» EXERCISE REQUIREMENTS: Copy out word for word the part of the listing that opens with the line containing "At what coordinates should I click to accomplish: Select the XL" and closes with the line containing "Looking at the screenshot, I should point(638,99).", including both of those lines.

- - - - -

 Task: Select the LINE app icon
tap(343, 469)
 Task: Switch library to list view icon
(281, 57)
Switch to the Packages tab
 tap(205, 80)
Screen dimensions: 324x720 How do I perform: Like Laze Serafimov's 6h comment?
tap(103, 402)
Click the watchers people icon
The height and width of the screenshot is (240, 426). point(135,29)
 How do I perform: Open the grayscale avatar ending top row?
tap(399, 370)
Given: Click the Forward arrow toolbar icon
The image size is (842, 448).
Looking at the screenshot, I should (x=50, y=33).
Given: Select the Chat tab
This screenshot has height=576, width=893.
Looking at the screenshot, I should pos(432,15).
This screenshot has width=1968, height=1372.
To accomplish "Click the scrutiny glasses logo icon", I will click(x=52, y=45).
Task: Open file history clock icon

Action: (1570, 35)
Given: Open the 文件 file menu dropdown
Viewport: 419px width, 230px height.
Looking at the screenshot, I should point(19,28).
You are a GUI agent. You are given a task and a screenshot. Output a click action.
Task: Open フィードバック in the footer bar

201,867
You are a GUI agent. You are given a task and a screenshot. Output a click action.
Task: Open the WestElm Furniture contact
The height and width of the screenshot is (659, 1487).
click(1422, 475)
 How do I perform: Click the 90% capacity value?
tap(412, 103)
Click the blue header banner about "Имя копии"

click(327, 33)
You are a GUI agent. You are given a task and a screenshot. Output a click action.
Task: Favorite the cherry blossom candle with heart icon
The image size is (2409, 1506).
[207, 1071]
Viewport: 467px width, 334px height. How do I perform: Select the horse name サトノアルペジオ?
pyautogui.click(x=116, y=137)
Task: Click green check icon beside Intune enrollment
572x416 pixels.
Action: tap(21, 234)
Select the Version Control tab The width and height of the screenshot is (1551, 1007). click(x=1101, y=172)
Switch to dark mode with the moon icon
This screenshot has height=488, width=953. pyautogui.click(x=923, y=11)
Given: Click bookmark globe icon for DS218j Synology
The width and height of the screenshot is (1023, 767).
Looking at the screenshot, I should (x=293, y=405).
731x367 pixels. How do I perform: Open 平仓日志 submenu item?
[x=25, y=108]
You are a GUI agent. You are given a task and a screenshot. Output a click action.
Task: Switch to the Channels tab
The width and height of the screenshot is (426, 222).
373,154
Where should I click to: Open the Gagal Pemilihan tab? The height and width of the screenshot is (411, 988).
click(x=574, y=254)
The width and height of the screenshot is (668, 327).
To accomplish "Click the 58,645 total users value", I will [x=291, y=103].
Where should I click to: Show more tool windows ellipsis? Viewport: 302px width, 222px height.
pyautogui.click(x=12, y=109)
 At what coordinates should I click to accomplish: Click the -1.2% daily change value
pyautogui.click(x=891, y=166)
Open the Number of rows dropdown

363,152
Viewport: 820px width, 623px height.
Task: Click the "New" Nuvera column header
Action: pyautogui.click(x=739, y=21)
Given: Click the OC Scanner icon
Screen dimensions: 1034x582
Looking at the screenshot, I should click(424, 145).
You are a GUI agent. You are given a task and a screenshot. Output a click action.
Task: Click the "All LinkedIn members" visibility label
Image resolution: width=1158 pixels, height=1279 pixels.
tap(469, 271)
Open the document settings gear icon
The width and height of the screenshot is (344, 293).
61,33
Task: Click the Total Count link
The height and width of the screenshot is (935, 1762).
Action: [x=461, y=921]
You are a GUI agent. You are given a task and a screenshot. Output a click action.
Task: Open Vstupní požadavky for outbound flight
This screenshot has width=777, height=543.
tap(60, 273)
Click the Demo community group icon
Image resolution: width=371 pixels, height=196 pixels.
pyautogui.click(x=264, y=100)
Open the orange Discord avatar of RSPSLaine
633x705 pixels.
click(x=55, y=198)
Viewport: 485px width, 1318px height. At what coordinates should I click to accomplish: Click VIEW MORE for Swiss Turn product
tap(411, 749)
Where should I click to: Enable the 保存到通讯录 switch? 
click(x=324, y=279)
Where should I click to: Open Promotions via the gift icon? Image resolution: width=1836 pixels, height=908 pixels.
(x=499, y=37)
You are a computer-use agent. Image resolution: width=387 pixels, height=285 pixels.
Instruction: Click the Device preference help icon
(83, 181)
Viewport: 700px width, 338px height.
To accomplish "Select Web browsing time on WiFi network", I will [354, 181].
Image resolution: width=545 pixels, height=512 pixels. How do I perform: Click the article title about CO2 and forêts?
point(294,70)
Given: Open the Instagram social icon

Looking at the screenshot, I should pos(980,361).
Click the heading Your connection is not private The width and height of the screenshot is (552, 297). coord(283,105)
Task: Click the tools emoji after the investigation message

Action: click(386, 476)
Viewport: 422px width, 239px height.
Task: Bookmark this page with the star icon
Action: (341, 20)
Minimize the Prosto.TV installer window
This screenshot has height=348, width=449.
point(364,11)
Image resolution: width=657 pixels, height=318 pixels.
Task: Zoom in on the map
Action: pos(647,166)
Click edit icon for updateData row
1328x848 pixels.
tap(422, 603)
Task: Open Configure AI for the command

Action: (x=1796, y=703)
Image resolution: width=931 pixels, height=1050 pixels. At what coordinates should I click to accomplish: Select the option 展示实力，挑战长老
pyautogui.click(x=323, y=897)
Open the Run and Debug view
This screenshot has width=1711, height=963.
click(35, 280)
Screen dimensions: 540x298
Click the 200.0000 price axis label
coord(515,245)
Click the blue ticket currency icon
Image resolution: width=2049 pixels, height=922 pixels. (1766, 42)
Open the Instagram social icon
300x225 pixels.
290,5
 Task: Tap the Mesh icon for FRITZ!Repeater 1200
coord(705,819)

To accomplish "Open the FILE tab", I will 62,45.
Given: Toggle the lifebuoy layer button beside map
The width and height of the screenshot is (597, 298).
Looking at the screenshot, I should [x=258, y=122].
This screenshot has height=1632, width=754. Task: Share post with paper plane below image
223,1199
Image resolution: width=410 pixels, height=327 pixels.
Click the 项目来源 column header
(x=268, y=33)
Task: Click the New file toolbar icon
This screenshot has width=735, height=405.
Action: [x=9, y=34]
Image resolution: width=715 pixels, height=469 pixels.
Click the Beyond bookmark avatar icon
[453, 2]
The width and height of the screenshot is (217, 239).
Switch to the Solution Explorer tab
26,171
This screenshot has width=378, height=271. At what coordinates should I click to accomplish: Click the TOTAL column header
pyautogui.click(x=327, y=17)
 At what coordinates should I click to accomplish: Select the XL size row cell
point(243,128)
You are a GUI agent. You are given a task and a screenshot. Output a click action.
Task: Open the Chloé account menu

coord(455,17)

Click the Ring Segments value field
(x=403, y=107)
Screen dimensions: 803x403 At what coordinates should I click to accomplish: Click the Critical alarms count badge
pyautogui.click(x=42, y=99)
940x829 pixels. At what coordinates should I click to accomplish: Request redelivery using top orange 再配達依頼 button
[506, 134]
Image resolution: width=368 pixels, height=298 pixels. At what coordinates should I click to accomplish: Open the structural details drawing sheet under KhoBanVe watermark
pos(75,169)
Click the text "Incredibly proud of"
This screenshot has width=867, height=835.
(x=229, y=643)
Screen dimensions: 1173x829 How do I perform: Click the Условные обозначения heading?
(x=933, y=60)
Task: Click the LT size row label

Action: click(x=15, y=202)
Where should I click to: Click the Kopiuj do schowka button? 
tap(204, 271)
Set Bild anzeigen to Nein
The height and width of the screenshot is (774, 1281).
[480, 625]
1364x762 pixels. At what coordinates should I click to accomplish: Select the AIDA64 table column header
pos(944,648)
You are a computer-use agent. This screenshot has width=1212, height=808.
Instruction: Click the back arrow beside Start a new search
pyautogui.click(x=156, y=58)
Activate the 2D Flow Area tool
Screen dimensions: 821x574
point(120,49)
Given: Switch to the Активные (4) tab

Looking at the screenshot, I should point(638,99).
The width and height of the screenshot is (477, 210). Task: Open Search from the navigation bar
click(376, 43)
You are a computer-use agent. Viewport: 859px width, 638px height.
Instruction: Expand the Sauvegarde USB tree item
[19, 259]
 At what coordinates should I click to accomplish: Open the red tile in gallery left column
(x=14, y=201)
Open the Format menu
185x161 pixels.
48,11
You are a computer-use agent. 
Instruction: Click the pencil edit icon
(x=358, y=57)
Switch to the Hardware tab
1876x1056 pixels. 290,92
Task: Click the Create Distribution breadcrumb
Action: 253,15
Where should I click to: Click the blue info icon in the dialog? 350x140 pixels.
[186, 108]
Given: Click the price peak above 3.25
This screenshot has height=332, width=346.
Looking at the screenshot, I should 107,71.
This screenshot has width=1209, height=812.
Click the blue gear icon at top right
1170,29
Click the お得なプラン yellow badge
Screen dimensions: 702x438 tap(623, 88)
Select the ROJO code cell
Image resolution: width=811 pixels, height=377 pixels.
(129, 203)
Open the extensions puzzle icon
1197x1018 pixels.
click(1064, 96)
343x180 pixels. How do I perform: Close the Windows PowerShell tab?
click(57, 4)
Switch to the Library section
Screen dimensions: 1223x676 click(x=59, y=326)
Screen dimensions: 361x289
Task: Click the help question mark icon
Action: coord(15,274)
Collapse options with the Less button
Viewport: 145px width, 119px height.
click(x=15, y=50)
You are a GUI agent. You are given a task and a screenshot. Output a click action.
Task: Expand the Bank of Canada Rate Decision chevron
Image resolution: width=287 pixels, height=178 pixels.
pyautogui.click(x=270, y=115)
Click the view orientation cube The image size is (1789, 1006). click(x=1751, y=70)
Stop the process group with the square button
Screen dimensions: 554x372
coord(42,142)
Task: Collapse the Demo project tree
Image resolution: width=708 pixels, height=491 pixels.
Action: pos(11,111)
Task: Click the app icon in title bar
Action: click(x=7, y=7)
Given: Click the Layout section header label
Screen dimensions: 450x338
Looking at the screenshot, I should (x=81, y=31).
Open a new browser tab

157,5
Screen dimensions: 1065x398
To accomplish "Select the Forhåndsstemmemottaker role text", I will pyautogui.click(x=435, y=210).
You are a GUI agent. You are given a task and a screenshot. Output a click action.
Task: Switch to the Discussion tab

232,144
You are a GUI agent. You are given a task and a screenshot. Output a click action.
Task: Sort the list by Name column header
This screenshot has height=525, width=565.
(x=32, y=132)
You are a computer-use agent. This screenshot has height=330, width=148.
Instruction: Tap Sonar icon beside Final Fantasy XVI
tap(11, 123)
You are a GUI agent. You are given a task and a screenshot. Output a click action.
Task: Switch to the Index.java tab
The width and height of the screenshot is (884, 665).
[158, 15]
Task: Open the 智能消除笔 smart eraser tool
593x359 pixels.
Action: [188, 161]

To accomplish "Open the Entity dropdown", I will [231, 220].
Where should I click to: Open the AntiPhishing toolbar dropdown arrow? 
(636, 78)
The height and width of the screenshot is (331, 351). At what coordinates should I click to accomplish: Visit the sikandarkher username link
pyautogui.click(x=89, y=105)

- - - - -

» EXERCISE ANSWER:
 At what coordinates should I click to accomplish: Select the XL size row cell
point(243,128)
You are a GUI agent. You are given a task and a screenshot. Output a click action.
Task: Open the Chloé account menu

coord(455,17)

Click the Ring Segments value field
(x=403, y=107)
Screen dimensions: 803x403 At what coordinates should I click to accomplish: Click the Critical alarms count badge
pyautogui.click(x=42, y=99)
940x829 pixels. At what coordinates should I click to accomplish: Request redelivery using top orange 再配達依頼 button
[506, 134]
Image resolution: width=368 pixels, height=298 pixels. At what coordinates should I click to accomplish: Open the structural details drawing sheet under KhoBanVe watermark
pos(75,169)
Click the text "Incredibly proud of"
This screenshot has width=867, height=835.
(x=229, y=643)
Screen dimensions: 1173x829 How do I perform: Click the Условные обозначения heading?
(x=933, y=60)
Task: Click the LT size row label

Action: click(x=15, y=202)
Where should I click to: Click the Kopiuj do schowka button? 
tap(204, 271)
Set Bild anzeigen to Nein
The height and width of the screenshot is (774, 1281).
[480, 625]
1364x762 pixels. At what coordinates should I click to accomplish: Select the AIDA64 table column header
pos(944,648)
You are a computer-use agent. This screenshot has width=1212, height=808.
Instruction: Click the back arrow beside Start a new search
pyautogui.click(x=156, y=58)
Activate the 2D Flow Area tool
Screen dimensions: 821x574
point(120,49)
Given: Switch to the Активные (4) tab

Looking at the screenshot, I should point(638,99).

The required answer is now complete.